Over the last 24 hours, visibility remained between six to 10 kilometers at the Piarco International Airport and A.N.R. Robinson International Airport at Crown Point, Tobago.
Saharan Dust Forecast
Ongoing Surge: Through Friday, June 10th, 2022
A major surge of Saharan Dust has been moving across the Lesser Antilles since late Monday, June 6th, 2022. Peak concentrations ended today, Thursday, June 9th, 2022, with moderate to high concentrations lingering through late Friday, June 10th, 2022.
Surge #2: Late Saturday, June 11th, 2022
Following Tropical Wave 07 on Friday into Saturday, another surge of dust is forecast to move across the region with high concentrations. Peak concentrations are forecast between Saturday evening and early Monday morning (June 11th through 13th), with higher dust levels north of T&T.
By mid-Monday, air quality is forecast to improve substantially due to a predominantly southeasterly wind flow, bringing deep tropical moisture.
Surge #3: Late Wednesday, June 15th, 2022
Forecast models indicate Tropical Wave 08 moving through the area on Tuesday, June 14th, 2022, which is forecast to improve air quality and reduce dust levels briefly. However, following the wave axis will be a moderate to high-concentration dust surge, with higher concentrations well north of T&T. This dust surge is forecast to linger into the following week.
Air quality levels will vary between good and moderate, with the visibility dropping as low as seven to eight kilometers outside of shower or thunderstorm activity. Dust levels will remain at moderate levels through the end of the upcoming week.
What does this mean for you?
The air quality will be degraded through the forecast period. During high traffic periods, particularly between 6:00 AM and 9:00 AM, and again from 3:00 PM through 6:30 PM, air quality may be further reduced in localized areas.

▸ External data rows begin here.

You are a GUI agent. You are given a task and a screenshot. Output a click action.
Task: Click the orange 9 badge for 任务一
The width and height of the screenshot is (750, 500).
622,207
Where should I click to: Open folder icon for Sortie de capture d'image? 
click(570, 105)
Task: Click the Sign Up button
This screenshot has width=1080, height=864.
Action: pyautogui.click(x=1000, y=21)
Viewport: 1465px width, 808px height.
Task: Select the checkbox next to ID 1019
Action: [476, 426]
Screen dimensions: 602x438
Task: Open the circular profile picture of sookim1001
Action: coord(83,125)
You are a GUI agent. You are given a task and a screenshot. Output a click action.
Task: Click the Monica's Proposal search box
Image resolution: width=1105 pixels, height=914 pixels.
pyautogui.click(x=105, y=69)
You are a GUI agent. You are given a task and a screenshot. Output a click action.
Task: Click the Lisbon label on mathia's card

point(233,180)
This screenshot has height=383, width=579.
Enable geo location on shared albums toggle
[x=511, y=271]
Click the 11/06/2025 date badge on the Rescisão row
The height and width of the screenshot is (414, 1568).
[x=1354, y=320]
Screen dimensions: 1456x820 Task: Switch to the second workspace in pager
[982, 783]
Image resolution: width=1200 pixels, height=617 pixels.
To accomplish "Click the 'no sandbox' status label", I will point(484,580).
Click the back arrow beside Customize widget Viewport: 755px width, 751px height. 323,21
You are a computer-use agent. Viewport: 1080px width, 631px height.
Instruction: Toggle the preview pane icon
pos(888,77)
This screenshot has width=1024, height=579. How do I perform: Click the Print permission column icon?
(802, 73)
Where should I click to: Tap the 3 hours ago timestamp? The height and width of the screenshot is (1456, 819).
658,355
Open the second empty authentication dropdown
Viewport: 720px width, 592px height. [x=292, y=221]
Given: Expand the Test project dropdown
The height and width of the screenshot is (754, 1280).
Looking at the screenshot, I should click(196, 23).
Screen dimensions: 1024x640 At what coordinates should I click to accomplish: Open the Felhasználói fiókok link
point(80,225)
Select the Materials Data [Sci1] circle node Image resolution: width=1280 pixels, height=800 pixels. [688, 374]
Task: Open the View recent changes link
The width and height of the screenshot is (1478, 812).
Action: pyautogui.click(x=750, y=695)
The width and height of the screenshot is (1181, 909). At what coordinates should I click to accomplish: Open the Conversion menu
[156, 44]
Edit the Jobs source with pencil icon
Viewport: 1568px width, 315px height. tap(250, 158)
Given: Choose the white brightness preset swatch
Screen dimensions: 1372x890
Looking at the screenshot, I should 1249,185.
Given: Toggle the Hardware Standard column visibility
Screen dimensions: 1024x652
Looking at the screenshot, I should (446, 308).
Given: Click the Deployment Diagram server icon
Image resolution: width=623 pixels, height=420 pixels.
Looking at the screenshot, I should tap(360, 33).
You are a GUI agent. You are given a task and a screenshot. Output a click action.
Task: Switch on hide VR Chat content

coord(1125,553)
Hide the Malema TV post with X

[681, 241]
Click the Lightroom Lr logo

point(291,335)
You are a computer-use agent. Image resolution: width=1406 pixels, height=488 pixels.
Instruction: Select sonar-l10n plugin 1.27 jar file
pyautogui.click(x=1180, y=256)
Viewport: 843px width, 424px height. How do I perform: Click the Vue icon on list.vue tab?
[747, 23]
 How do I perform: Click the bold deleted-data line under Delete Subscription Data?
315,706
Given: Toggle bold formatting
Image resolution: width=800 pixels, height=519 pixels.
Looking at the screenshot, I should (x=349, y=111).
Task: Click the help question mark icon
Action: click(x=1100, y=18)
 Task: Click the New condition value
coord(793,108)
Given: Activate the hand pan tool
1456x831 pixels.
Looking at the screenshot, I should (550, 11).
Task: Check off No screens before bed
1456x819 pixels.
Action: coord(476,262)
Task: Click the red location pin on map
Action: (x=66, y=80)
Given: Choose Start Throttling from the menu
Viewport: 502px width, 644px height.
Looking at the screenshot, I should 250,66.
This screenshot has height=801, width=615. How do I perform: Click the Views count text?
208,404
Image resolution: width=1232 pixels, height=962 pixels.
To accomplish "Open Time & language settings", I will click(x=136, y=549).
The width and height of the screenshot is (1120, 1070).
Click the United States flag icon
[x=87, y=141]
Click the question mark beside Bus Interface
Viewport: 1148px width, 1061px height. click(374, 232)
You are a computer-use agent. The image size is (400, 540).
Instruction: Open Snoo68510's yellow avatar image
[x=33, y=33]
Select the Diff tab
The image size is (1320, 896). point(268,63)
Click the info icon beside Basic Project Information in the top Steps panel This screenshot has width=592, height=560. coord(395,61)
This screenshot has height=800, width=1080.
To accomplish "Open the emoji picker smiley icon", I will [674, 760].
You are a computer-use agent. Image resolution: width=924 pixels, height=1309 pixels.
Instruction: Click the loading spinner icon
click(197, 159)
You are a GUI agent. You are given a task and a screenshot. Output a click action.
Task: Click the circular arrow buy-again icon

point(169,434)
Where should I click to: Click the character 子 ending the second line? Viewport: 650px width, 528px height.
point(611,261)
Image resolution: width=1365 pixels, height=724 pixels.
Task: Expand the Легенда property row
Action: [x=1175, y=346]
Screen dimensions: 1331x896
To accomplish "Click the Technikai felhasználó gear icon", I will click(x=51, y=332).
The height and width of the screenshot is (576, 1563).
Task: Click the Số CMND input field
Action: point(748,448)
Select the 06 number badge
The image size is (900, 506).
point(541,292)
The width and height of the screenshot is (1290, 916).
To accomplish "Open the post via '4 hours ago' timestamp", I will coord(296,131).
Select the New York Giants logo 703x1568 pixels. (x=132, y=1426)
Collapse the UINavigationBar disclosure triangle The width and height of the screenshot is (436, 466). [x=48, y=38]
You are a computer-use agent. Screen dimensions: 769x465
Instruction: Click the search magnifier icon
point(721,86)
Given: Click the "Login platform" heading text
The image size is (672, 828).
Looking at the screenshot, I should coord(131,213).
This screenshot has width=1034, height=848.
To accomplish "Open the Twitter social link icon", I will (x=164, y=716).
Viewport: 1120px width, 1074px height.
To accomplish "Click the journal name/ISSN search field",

Sensitive groups, such as children, the elderly, and persons who suffer from respiratory ailments and allergies, should avoid prolonged or heavy exertion and keep medication nearby.
According to the Trinidad and Tobago Meteorological Service, “the 2022 Saharan Dust Haze Season is likely to peak from June to August with the number of Saharan dust haze days expected to increase significantly. The duration of the plumes of Saharan dust haze visiting both islands is also likely to be more prolonged than earlier in the year, with increased odds for higher dust haze concentration during plumes visitation.”
We’re in a period where the Intertropical Convergence Zone and Tropical Waves may shield Trinidad and Tobago from the Saharan Dust events. While tropical waves play a notable role in moving dust across the Atlantic and the Eastern Caribbean, these periodic tropical waves also improve air quality.
The concentration of the dust that follows the wave depends on its strength as it moves off the West African Coast. This is because of stronger thunderstorms across Central Africa. As strong winds move downward and outward from these thunderstorms, the wind kicks up dust as it moves across parts of the Saharan Desert and transports it into the upper atmosphere. This “plume” of dust follows the axis of the wave as it progresses westward into the Atlantic.
Dust that makes it into the upper levels of the atmosphere can then get transported across the Atlantic Ocean. The plumes of dust eventually affect the Eastern Caribbean.
Larger, more concentrated plumes of Saharan dust begin to occur in April and continue through November.